§ **Texto de estudio**:

━━━

"Incluso en términos
meramente no religiosos,
la homosexualidad representa
un mal uso de la facultad sexual.
Es un sustituto patético, mediocre
y menor de la realidad...
un abandono lamentable de la vida.
Como tal, no merece compasión,
no merece tratamiento por ser
un martirio minoritario,
y no merece ser considerada más que
como una enfermedad perniciosa".
Esto es de la revista Time,
de 1966, cuando yo tenía 3 años.
Y, el año pasado, el presidente
de Estados Unidos
defendió el matrimonio igualitario.
(Aplausos)
Me pregunto, ¿cómo llegamos de eso a esto?
¿Cómo pasó de enfermedad a identidad?
Cuando tenía quizá seis años,
fuimos a una zapatería
con mi madre y mi hermano.
Y, luego de la compra,
el vendedor nos dijo que podíamos
llevar un globo a casa.
Mi hermano quería el globo
rojo, y yo el rosa.
Mi madre dijo que pensaba
que mejor yo llevaría el azul.
Pero le dije que definitivamente
quería el rosa.
Y ella me recordó que mi color
favorito era el azul.
El hecho es que hoy mi color favorito
es el azul, pero sigo siendo gay.
(Risa)
Da evidencia tanto de la influencia
de mi madre como de sus límites.
(Risas)
(Aplausos)
De niño, mi madre solía decir:
"El amor que se siente por los hijos
no tiene parangón en el mundo.

━━━

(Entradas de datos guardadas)
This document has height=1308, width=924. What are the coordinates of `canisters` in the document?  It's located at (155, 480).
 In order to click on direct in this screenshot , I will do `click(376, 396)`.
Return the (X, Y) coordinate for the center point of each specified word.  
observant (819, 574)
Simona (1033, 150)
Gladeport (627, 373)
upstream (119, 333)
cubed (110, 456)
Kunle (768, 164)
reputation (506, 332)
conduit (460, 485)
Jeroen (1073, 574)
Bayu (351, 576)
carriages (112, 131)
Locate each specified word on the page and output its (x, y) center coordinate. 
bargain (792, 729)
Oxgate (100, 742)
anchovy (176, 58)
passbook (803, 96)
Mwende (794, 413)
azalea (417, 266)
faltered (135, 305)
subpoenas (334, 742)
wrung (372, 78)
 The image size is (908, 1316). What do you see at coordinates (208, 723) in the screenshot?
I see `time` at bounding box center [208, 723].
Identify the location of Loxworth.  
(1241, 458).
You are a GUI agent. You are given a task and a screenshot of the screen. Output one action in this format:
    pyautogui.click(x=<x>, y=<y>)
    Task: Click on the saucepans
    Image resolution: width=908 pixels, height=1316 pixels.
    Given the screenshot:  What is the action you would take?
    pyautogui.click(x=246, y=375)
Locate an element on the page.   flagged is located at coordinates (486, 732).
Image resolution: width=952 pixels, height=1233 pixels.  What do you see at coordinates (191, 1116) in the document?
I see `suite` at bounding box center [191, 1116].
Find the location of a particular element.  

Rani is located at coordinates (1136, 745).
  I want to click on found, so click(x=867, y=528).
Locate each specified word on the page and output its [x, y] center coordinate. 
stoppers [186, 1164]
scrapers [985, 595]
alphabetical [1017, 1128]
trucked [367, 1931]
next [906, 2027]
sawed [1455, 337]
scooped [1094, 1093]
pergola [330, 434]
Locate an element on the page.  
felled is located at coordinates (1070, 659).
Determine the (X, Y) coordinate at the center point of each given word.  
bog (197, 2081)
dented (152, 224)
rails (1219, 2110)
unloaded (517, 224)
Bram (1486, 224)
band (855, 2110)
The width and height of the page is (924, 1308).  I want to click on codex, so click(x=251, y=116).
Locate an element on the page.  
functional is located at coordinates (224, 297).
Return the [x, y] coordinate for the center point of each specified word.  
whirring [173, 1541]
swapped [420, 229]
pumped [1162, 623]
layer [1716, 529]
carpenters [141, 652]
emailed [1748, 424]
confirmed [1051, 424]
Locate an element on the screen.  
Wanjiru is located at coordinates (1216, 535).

━━━

§ **Tarea asignada**: Reproduce sin cambios el pasaje de la charla que comienza en las palabras "Y, el año pasado, el" y termina después de "yo el rosa.". El material no desempeña ningún papel en esto.

§ **Resultado**:
Y, el año pasado, el presidente
de Estados Unidos
defendió el matrimonio igualitario.
(Aplausos)
Me pregunto, ¿cómo llegamos de eso a esto?
¿Cómo pasó de enfermedad a identidad?
Cuando tenía quizá seis años,
fuimos a una zapatería
con mi madre y mi hermano.
Y, luego de la compra,
el vendedor nos dijo que podíamos
llevar un globo a casa.
Mi hermano quería el globo
rojo, y yo el rosa.